ここで初めて日本軍中央は事の深刻さに気付くこととなり、
やっと師団規模の戦力(丸山中将率いる第二師団)を投入しますが時すでに遅く、日本は兵力の逐次投入という愚を犯してしまい、戦局の挽回は困難なものとなっていきます。

一方、ガダルカナル島争奪戦当初から、これを全力で支援してきた海軍も
第一次、第二次ソロモン海戦、サボ沖海戦など、連合国と互角の戦いで渡り合いますが、この頃から連合軍はレーダー照射による夜間射撃で日本軍艦艇も大きな被害を受けるようになります。
しかしレーダーを装備していない日本海軍が夜戦において人間の目だけでここまで互角に渡りあえたこと自体、奇跡の練度といえるかもしれません。

そしてガダルカナルに米軍が作ったヘンダーソン飛行場へ向けて、戦艦金剛、榛名による殴り込み作戦の成功、南太平洋海戦では米軍の空母を沈め一時的に敵の稼働空母をゼロにするなど、日本海軍も勇戦しますが、代償は大きくベテランパイロットの多くが命を落としました。

そして日本は徐々に消耗する戦力を補給することができず、制空権、制海権を奪われて以降、補給がままならないまま、島内の日本軍の方々は次々と飢餓、病によって尊い命を落とし続けました。

ものすごく哀しいエピソードですが、
ちょうど一木支隊がガダルカナルで戦っていた8月20日の深夜、
遥か6000キロ離れた日本の北海道、旭川の第七師団兵営(留守部隊)の営門で立哨に就いていた衛兵が、抜刀乗馬の将校を先頭にした部隊が近づいてくるのを見たそうです(全員、何故かズボンが濡れていた)。

「南方で戦っているはずなのに変だな…?」

とは思いつつも、衛兵は「整列!」と衛兵所に声をかけて
先ほどの部隊を待ちますが、いつまでたっても営門へ帰隊する様子がなく、そのまま部隊はかき消すように消えていたといいます。

正にそのころ、一木支隊はガダルカナルの海岸線で死闘を繰り広げており、魂だけが故郷へ帰ってきたというわけです。

というエピソードや、誰もいないのに旭川の護国神社の玉砂利を歩く音がしたとか、そういうエピソードも語り継がれています。

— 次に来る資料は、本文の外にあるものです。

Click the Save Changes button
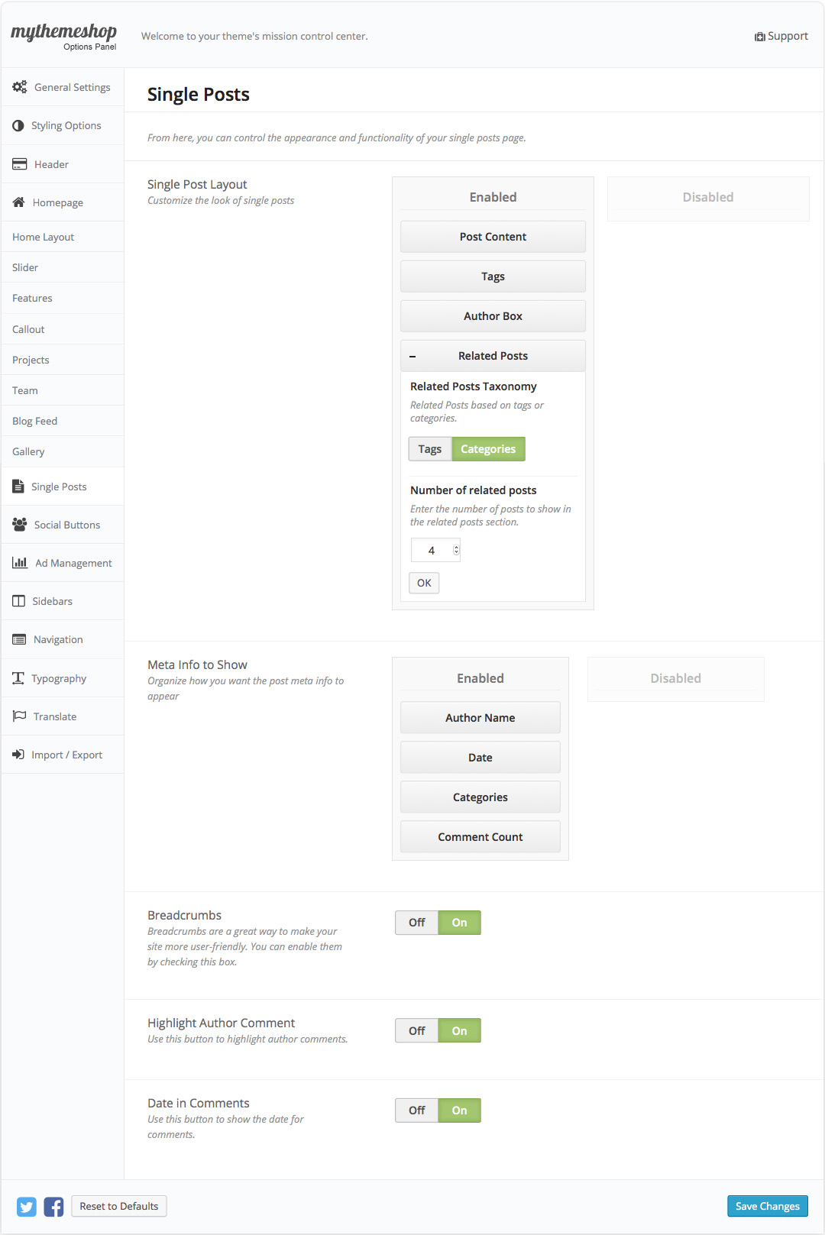 click(x=767, y=1206)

ガダルカナルの戦いは非常に哀しく、非常に残酷なものですが、
「ガダルカナル戦記」(亀井 宏)などは本棚にいれておくべきだと思います。

そして昭和17年末、御前会議において遂にガダルカナルからの撤退が決定されます。明治の建軍以来、初の撤退でした。

決死の撤退作戦として実施された「ケ号作戦」によって、ギリギリなんとか命を繋いだ約10,000名の方々の救出に成功したものの、約20,000名以上の方々がガダルカナルに斃れました。うち約15,000名が餓死、病死と伝えられています。

後にガダルカナルを攻め落としたヴァンデグリフト少将は、
「もし日本軍が最初から大軍を投入していたら、連合国軍は追い落とされていただろう」と回想しています。

僕が読んだ、ガ島から生還した方による戦記には、ジャングルを抜けてヘンダーソン飛行場を奪回しようと迫った時、「あの時、握り飯さえあれば、飛行場は奪回できた。食うものが無くて、動けなかった」と書いてありました。

こうして激しい争奪戦の結果、ガダルカナルは連合国の手に渡り、ここから「ソロモン消耗戦」という長い戦いが始まります。